Much like a lost game of chicken, Uber decides to bail out on its headquarter relocation hopes barely two months after the announcement of its plans.
Uber announced in May that it was ready to move its Asia-Pacific headquarters from Singapore to Hong Kong, but an update yesterday shared the “disappointing news” that these plans would be put on hold.
The company had staked its hopes on regulatory reform in Hong Kong when it came to the ridesharing business, but Richard Willder, Head of Public Policy and Government Affairs in Hong Kong & Macao, writes in an official statement that the HKSAR Government have not met their calls for meaningful dialogue.

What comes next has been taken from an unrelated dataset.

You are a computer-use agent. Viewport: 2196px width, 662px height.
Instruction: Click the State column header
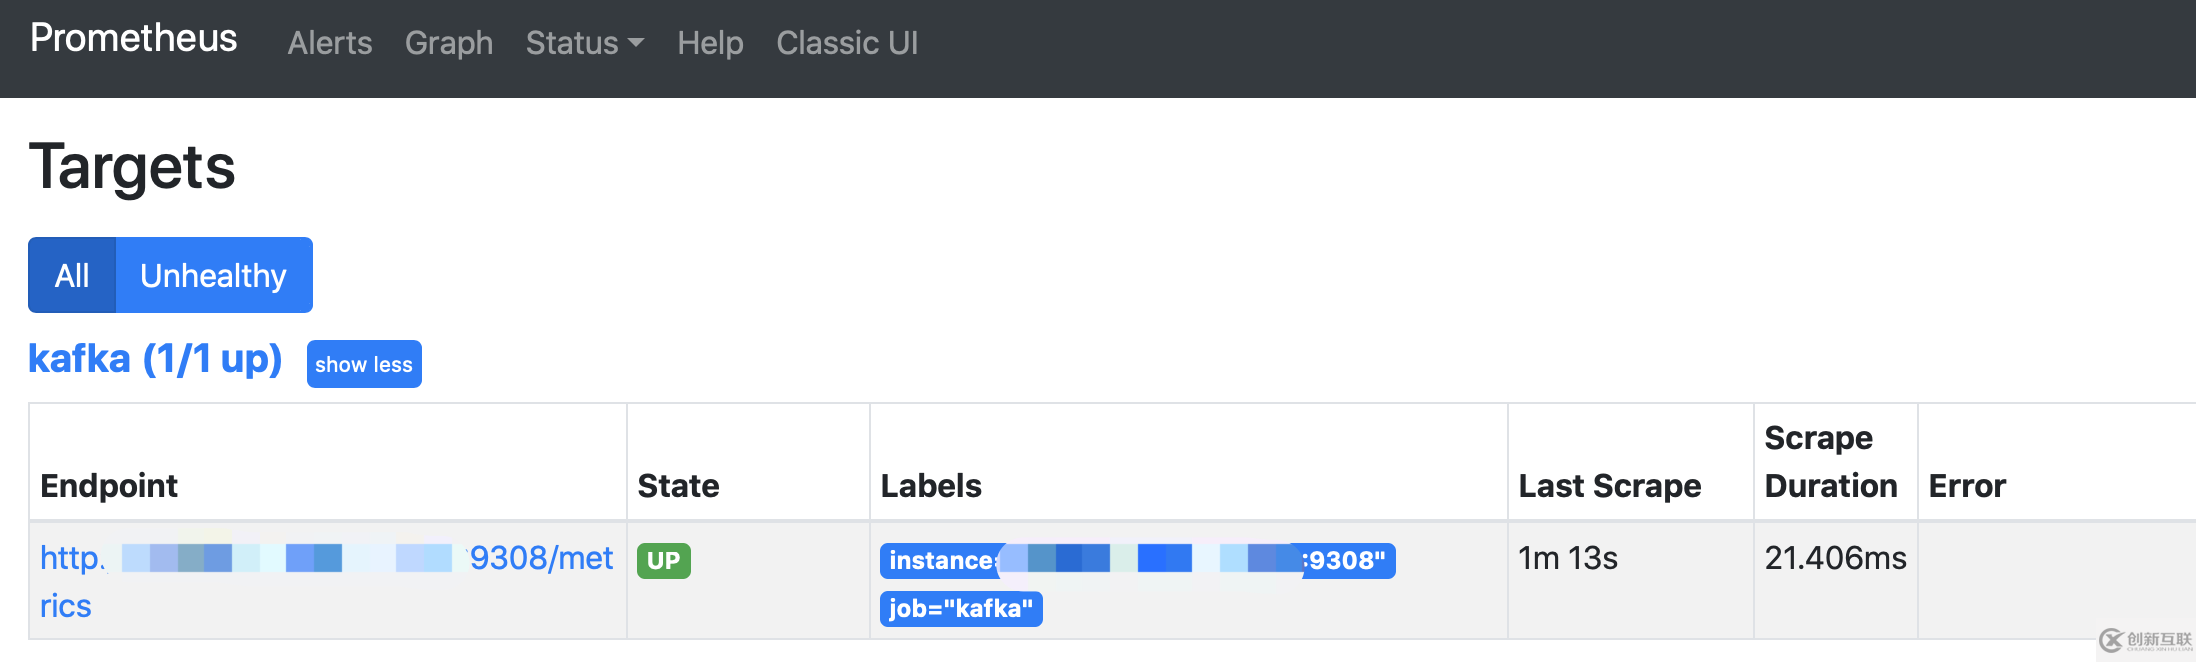[x=678, y=486]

“This combination of regulatory uncertainty, a lack of willingness to engage from the Government – in addition to the prospect of increased enforcement against Uber’s driver-partners, as recently announced by the Transport Bureau, and the continuing prosecution of drivers – makes investment increasingly difficult,” he says.

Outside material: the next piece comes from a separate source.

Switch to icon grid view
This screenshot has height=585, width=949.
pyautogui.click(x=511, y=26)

While Uber continues to urge the government to communicate with the company, the decision to put off its plans so soon after the company’s initial announcement makes for a pessimistic outlook for the future of rideshare in Hong Kong.
“[T]his uncertainty does not only hang over Uber’s investment plans in the region,” he explains, “but far more importantly, it hangs over the more than 14,000 active driver-partners who use the app in Hong Kong to find earning opportunities in what are extremely challenging economic times, and the millions of Hong Kongers who rely on Uber to get from A to B.”